:: INPUT FOR THIS TASK ::
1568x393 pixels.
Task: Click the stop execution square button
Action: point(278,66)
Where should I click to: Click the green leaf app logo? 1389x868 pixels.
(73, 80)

:: YOUR GOAL ::
Lines from the one holding "Where should I" through the last line of the material are to be repeated exactly; no other lines belong in the answer.

:: TASK SOLUTION ::
Where should I click to: Click the green leaf app logo? 1389x868 pixels.
(73, 80)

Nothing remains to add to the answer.